I have been at Lajuma for a few days now. It is up in the mountains and not the traditional African safari kind of place. There is some grassland parts but much of it is dense brush and everything has thorns. Big thorns and little ones, curved or barbed, and all out to get you. It is worth it though. I have seen mongooses (mongeese?) and klipspringers which are funny little antelopes. The bushbabies are funny. I have not seen one yet but they make funny noises at night, little startled screams. There are lots of brown ibises that make a kind of hooting sound that I keep mistaking for a baboon.
And of course there are the baboons. One troop is habituated to people and they will keep doing their normal behaviours within a few meters of people. They came to the house yesterday and spent a few hours grazing on the lawn. It was amazing to have dozens of wild animals going about their business just meters away. Apparently once they are fully habituated you can walk among them and they won't even look up. These ones were still more suspicious than that. There are about 70 baboons in this troop but they are usually spread out enough that you can't see them all at the same time. It is not easy to find the baboons. We have gone out looking for them a couple of times and spent hours walking and listening and not found them. Once we really get started we will follow them all day and see where they spend the night and meet them at the sleeping site at dawn. The first thing I need to do is find my way around the site. Sometimes the baboons will go somewhere that people can't, like down a cliff, so I need to know alternate routes to catch up with them.
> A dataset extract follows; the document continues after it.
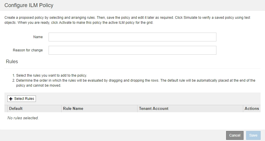Focus the Reason for change input box

(x=132, y=50)
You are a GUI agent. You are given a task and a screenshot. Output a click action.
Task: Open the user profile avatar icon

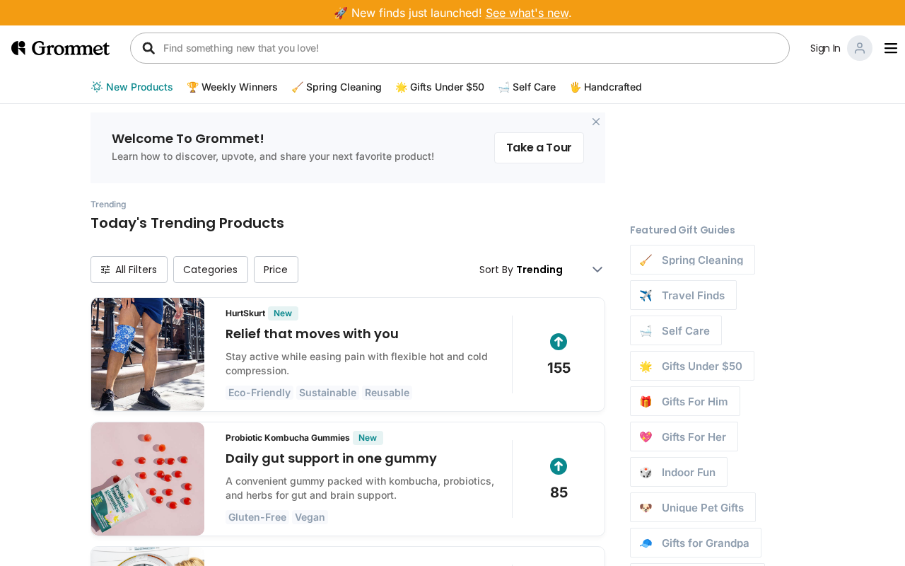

I am surprised how cold it is here. We are just north of the Tropic of Capricorn (there's a sign on the highway marking it) but it is downright cold at night. Days are warmish as long as you are in the sun but shade drops the temperature about ten degrees and it can still be chilly. The other night there was the most massive epic thundercloud ever. There was lots of lightning and everyone thought it would be the start of the summer rainy season. We got lots of wind but only a few raindrops and it has been sunny since then, so I don't know when the rains will come.
Tomorrow is town day when everyone will pile into a van and go to Louis Trichardt for groceries. I am looking forward to seeing the town. It is safer than Johannesburg so we can walk around and see stuff.
Yes. Thorns and antelopes. Those are two of the defining characteristics I've heard of up there. It would be nice to see live antelopes.
ReplyDeleteSo. What are baboons like, in behaviour?
Summer rainy season and cold? That's not the way I would have expected it either. Hope you packed enough warmer stuff.
Enjoying your blog.
What about the rush hour traffic? If you have to go look for the troop at dawn, how can you get there from the hostel in enough time? Or am I missing something?
ReplyDeletere klipspringers: when I was in Southern Rhodesia (now Zimbabwe) for a few months in 1956, I found they liked to tease newcomers by telling them that there was a breed of klipspringer that has longer legs on one side of its body than on the other so it can walk around the sides of kopjes (little rocky "mountains") without tipping over. ha ha.
ReplyDeleteP.S. "Kopje" is the Afrikaans for "cup".
sounds like you are having quite the adventure...why are you there if you don't mind me asking...for vacation or education?